Process Simulation and Mesoscopic Analysis of Rockfill Dam Compaction Using Discrete Element Method

Abstract

To investigate the mesoscopic mechanism of rockfill dam material compaction, the discrete element method is used to simulate the entire compaction process. An irregular aggregate model is first established using laser scanning technology, and an accurate method for determining the load of a roller is proposed. The entire construction process of the rockfill dam—including the dumping, paving, and compaction phases—is then simulated using a two-dimensional (2D) particle flow code model, and a quantitative relationship between the porosity of the 2D model and the actual porosity is proposed for analyzing the influence of different compaction parameters and the motion law of the aggregate. The results show that the compaction effectiveness of the dam material improves with decreasing roller velocity and lift thickness, as well as with an increase in the excitation force. It is shown that the vertical acceleration of the particles decreases exponentially along the depth.

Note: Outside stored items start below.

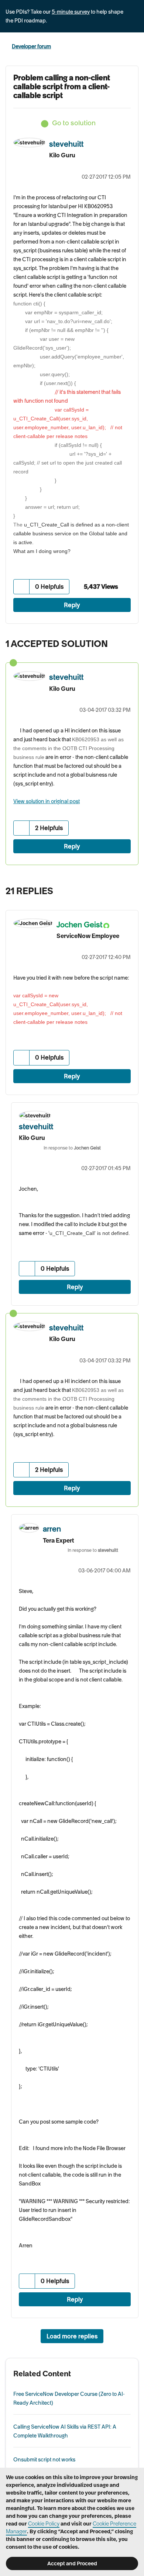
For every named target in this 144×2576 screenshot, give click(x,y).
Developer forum (31, 46)
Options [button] (133, 46)
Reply (72, 605)
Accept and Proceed (72, 2563)
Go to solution (74, 123)
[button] (22, 587)
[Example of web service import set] (130, 889)
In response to (72, 1148)
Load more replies (72, 2336)
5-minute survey (71, 11)
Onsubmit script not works (44, 2459)
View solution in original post (46, 801)
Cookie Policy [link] (43, 2523)
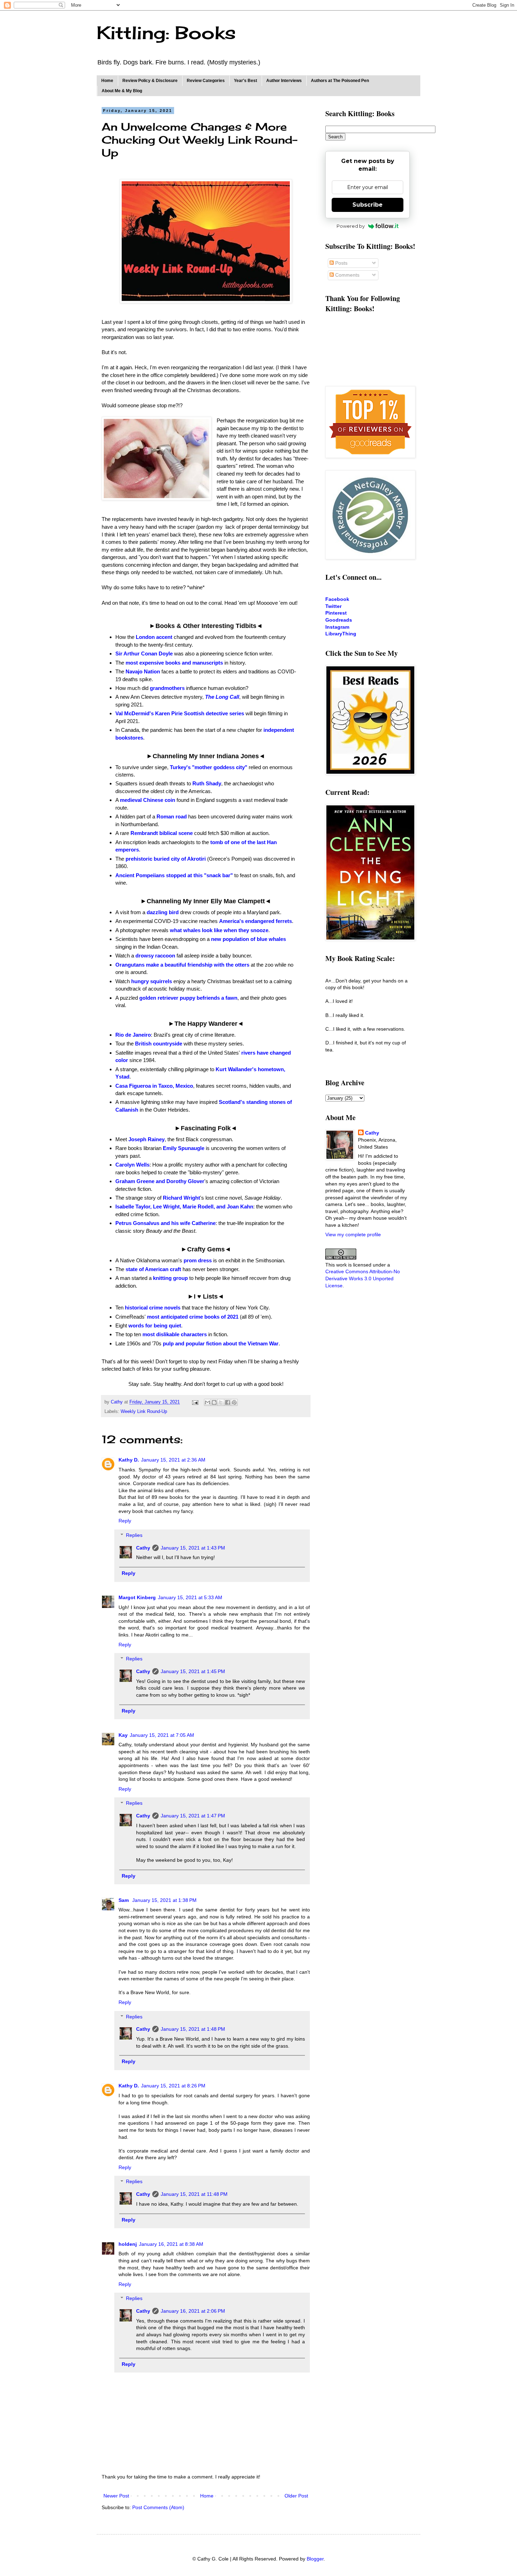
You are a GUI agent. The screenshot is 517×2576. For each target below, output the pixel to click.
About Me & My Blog (122, 90)
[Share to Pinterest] (234, 1402)
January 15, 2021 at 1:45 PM (193, 1671)
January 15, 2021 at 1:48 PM (193, 2029)
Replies (134, 1535)
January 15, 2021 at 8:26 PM (173, 2085)
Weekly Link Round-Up (144, 1411)
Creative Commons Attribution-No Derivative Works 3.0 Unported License (362, 1278)
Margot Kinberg (137, 1597)
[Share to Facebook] (227, 1402)
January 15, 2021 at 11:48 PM (194, 2194)
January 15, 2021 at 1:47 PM (193, 1815)
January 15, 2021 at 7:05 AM (162, 1735)
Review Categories (206, 80)
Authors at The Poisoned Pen (340, 80)
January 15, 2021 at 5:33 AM (190, 1597)
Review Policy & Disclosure (150, 80)
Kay (123, 1735)
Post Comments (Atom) (158, 2507)
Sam (124, 1900)
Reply (125, 1520)
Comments (346, 275)
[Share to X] (220, 1402)
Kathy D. (129, 1460)
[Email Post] (195, 1402)
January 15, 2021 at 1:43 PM (193, 1548)
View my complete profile (353, 1234)
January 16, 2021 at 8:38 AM (171, 2244)
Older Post (296, 2496)
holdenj (128, 2244)
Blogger (315, 2559)
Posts (340, 263)
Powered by (351, 226)
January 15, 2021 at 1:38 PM (164, 1900)
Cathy (143, 1548)
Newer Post (116, 2496)
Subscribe (367, 204)
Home (107, 80)
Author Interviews (284, 80)
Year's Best (245, 80)
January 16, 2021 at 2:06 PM (193, 2311)
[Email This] (207, 1402)
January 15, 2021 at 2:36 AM (173, 1460)
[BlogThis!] (214, 1402)
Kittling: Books (166, 32)
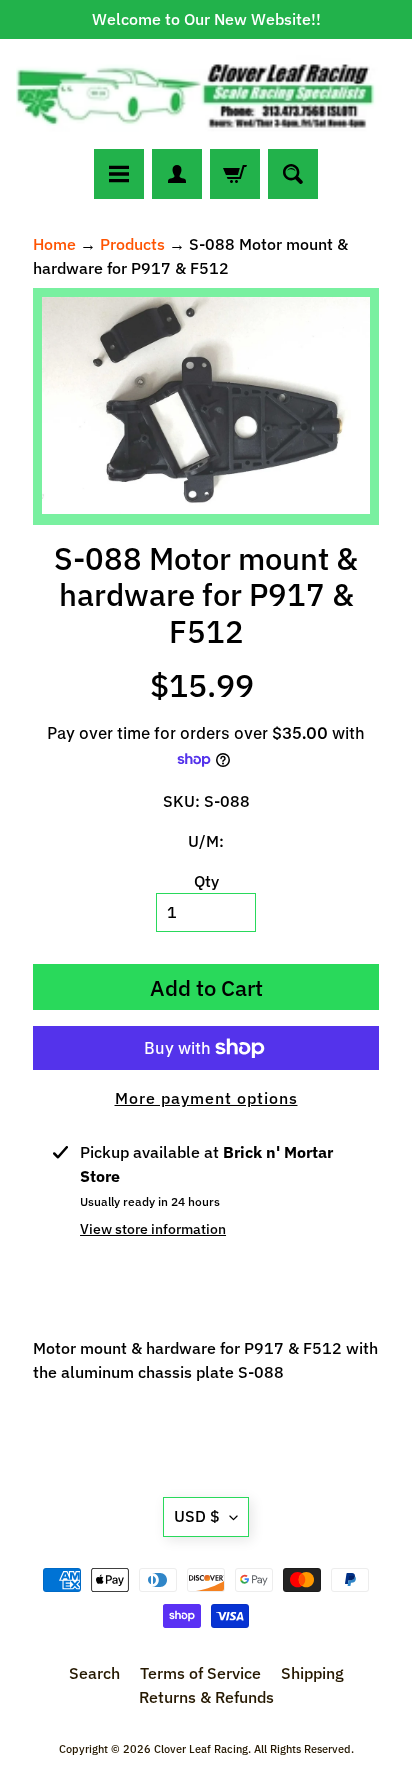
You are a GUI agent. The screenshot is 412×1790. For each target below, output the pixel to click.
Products (132, 244)
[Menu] (119, 174)
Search (94, 1673)
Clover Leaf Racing (201, 1749)
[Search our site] (293, 174)
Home (54, 244)
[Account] (177, 174)
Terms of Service (200, 1673)
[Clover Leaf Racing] (206, 94)
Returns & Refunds (206, 1697)
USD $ (197, 1516)
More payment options (206, 1098)
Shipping (312, 1673)
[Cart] (235, 174)
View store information (153, 1229)
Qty (206, 881)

Furthermore, the vertical velocity of the particles decreases with increasing compaction passes at the same depth, while the rate of increase in the vertical displacement of the particles decreases. During the compaction settlement process, the contribution of small particles is more apparent than that of larger particles. The mesoscopic mechanism of rockfill dam material compaction is analyzed, and a basis for reasonably selecting the compaction parameters and gradation is derived. Moreover, this method is less time-consuming and labor-intensive and costs less than conventional compaction experiments.